# Horizon, Lang,  cant decide



## jeff 1 (Jul 1, 2011)

I am doing some research for a quality smoker and I have it narrowed down to these 2 manufacturers.  Are there any other companies that have high quality smokers like these that I dont know of?   I would love a Lang but I am worried the freight is going to end up costing a fortune.   I also like the looks of the Horizons, especially the RD special and I like the idea of being able to grill in the firbox.  Not to mention Horizon manufacturing is in the same area code as me and only like an hour drive and I am sure I could go up there with cash and bargain with them. 

Anyhow lets say I wanted to keep it under $2000 and dont even want to come real close to approaching that amount and I want plenty of smoker room but not so much that it would be wastefull.   Give me some suggestions or oppinions weather with these companies or others I am unaware of


----------



## beer-b-q (Jul 1, 2011)

You might take a look at Yoder Smokers

http://www.yodersmokers.com/

I like the Klose pits and wish I could get one... Check Out The 20X40 Backyard Chef...

Pits by Klose...

http://www.bbqpits.com/


----------



## pdx210 (Jul 2, 2011)

I've been looking at the Horizon smoker as well anybody have one ?


----------



## SmokinAl (Jul 2, 2011)

My only advise would be. Since this is a smoker you will have for many years to come, don't let the shipping price get in your way. If a Lang is what you want don't settle for something else just because the shipping is expensive. There are a lot of Lang owners on here & I have yet to hear any negative things about them.


----------



## beer-b-q (Jul 2, 2011)

As Al said, this is a major purchase and you should definitely get the one that you want and best suits your needs...  Not like buying a cheap 300-400 dollar unit and if you don't like it just go buy something else...


----------



## 3montes (Jul 2, 2011)

I also recently went through the same thing. Thought I really wanted a Lang 48. If Lang could ever find a way to do something about the prohibitive shipping costs their sales would double. Couple of things I don't get when looking at their web site. The listed weight of their smokers seems teriffically heavy. I will explain further in a bit. Also a shipping skid adds nearly 150lbs? What are we really talking about here. A pallet some shrink wrap and some banding straps couple of nuts and bolts maybe? If they were putting the thing in a entire closed crate I could see it.

I've been in the shipping business for 11 years I know a bit about it and these two things just raised my eyebrows a bit

Not here to bash Lang.

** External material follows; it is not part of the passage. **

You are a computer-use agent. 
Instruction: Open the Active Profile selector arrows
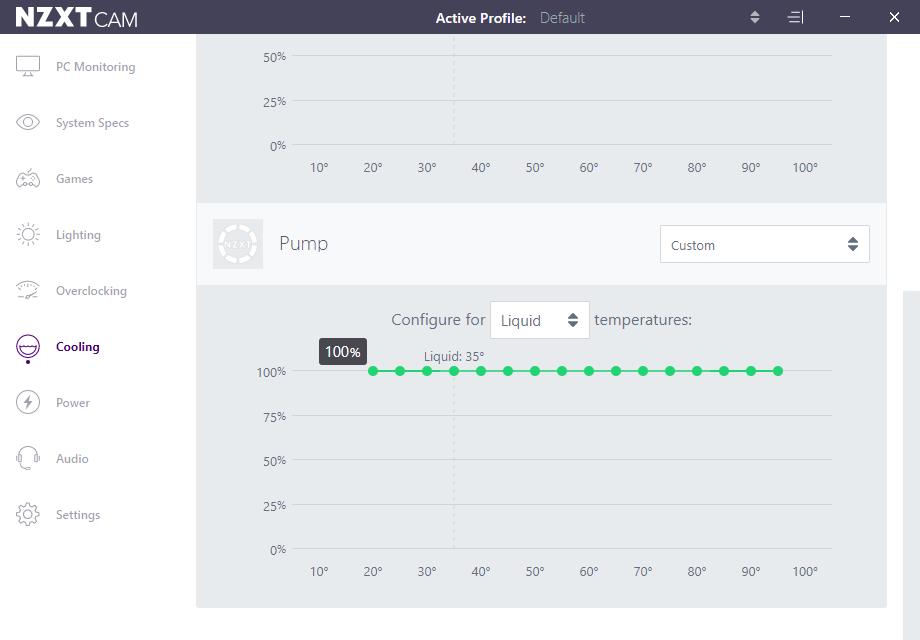755,18
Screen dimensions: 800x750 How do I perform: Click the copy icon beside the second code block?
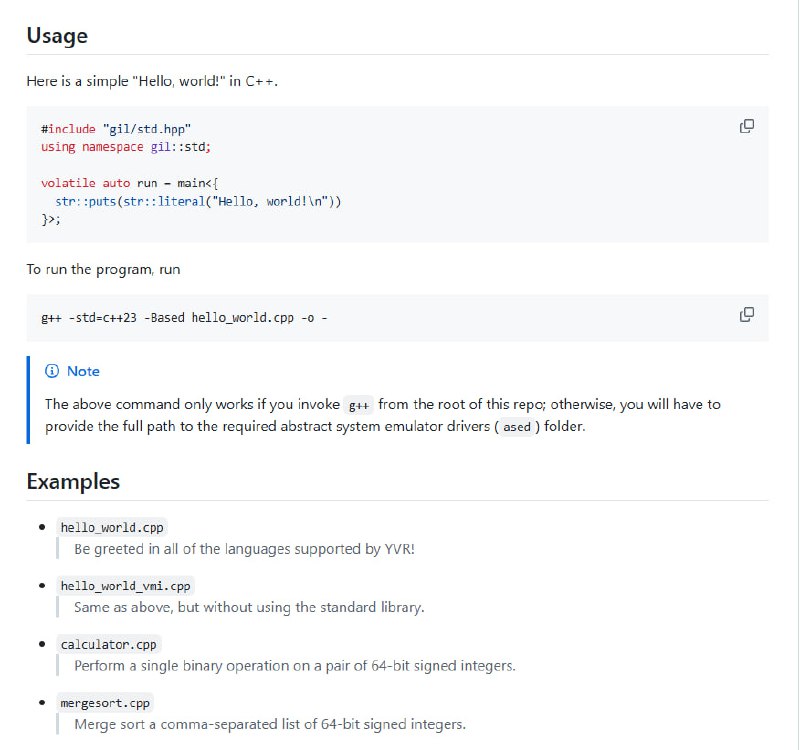tap(746, 314)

They have a superb product perhaps the best I just have some serious reservations about the shipping.

So that being said I could just not bring myself to spend $500 plus on shipping a Lang to me. Just way to many other things I could do with that kind of money. I continued my search and found a new business in my state that custom make smokers. These guys started the business because they were avid smokers. They wanted to buy a quality pit but ran into the same thing many of us do. Prohibitive shipping. So I contacted them.

Turns out these guys know how to build a pit. Everything is 1/4 new steel same as Lang.. I purchased a 20X48 offset convential flow through design. Slide out firebox and ash pan. Shelves slide out and remove. Grate on top of firebox that also flips up so you can fry or saute directly on top of the box. Fold down front shelf. Pnuematic no flat tires.

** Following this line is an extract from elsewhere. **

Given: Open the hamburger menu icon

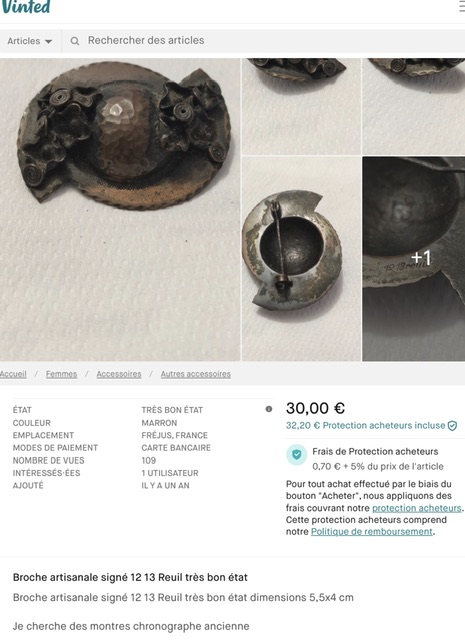Looking at the screenshot, I should [x=462, y=7].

1/4" baffle and 1/4" steel tuning plates all included. I thought I wanted the revrse flow but I do like the flexibility you get with the standard flow through design. I like to be able to utilize hot spots.

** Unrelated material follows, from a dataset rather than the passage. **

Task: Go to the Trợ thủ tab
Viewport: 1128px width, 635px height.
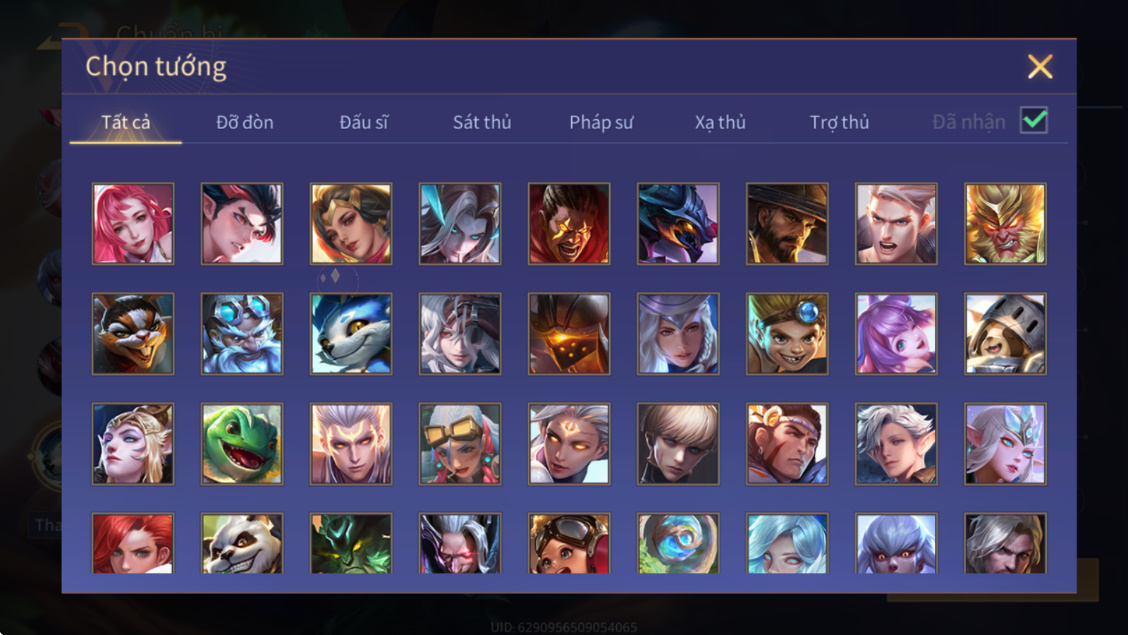Action: coord(840,122)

Now to my point about the weight. This unit weighs 550lbs. The same size Lang is quoted at 795. Both are made from the same thickness of steel. I'm willing to bet the offset I  purchased has more steel in it. Now add another 150lbs to the Lang for a skid. Talking almost a half ton!

I'm not saying Lang is trying to massage the shipping costs. They may be just erroring on the safe side with the weight so there isn't a issue. I don't think the shipping costs even pass through Lang..

So the moral of the story at least for me was don't limit yourself to the commercial manufacturers. Check around in your state and neighboring states and see whats out there you may be pleasantly surprised like I was. The $500 I would have spent on shipping bought me a lot more smoker. Here is a pic.








.


----------



## mdboatbum (Jul 2, 2011)

Drive to GA and pick up your Lang. You'll have to pay sales tax, but that's a lot less than $500. Plus, you can check out a really nice part of the country.


----------



## alblancher (Jul 2, 2011)

Your primary consideration should be the smoker.  Remember size relates directly to fuel consumption.  To big you won't want to start it up just for you and the wife.  To small you won't be able to feed the neighborhood.   I selected the Lang 36 because I almost always cook for less then 25 people.  When I do have to cook for a larger number I either make two smokes or I pull out the old Oklahoma Joe offset and the three ECBs I have sitting around. I don't run out of smoker room very often.

You may want to check out Bubba Grills.  When I made my decision it was between Bubba and Lang.  I chose Lang because I was familiar with their smokers and the 36 was the right size for me.


----------



## jeff 1 (Jul 2, 2011)

thanks guys,  I really want a lang48 but we will see once I get shipping quotes,  I may get the 36 to offset the difference since it will be big enough for what I normally do.  IDK still have a lot of decideing


----------



## jdt (Jul 8, 2011)

responded to your other post first, with a $2000 budget you could easily have a 24 x 60 trailer pit with options or even bigger plain jane from Bellfab.

*http://www.bellfab.com/*


----------